I knew I could create 3D models of the nodes using code and started to think that 3D printing would be a possible way to automate the whole process. To test this we got the cheapest 3D printer we could find on eBay – this cost around £160 and came with no instructions but it eventually printed a 3D model of a Scratch node.

The challenge then was to add Braille to each node, along with text so that Callum’s LSA could also read what the node was to be used for. The solution for this was to print an inverted V, with text on one side and Braille on the other. To make sure they could be read the same way, the text was also inverted.

Braille-node

Braille-node

This was then tested by Callum and another VI student, who both said they could read the text and the Hour of Code activity worked really well. The only issue now was the reliability of the 3D printer. We needed a professional 3D printer, but we did not have the budget for this.

This is when we saw the Accessibly by Design competition on the JISC Elevator. We quickly made a video and entered the competition, the prize of £5000 would have made this project viable and was something we desperately needed.

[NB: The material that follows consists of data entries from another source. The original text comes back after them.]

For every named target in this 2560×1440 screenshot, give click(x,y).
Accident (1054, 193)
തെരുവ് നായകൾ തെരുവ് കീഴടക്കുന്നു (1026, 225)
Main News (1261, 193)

We were overjoyed when we found out that we had won funding. Besides the funds for the printer, JISC organised four development sprint days, hosted by each of the winners. These really helped focus the development of our ideas and helped get our students not only involved in the project, but to also have valuable experience, first hand, of real development meetings. The first thing the students did was vote on a name for the project and selected ‘Project ViP’, for project Visually Impaired Programming. We managed to get the projectvip.info domain for future use too!

Working with JISC, students from Shipley College’s year two Software Development and Games Programming course worked on the design and development of the Python and OpenSCAD code to convert virtual items into physical ones. We created tools to enable not only Scratch nodes to be used, but also Unreal Engine 4’s Blueprints and Lucid Chart Flowchart symbols!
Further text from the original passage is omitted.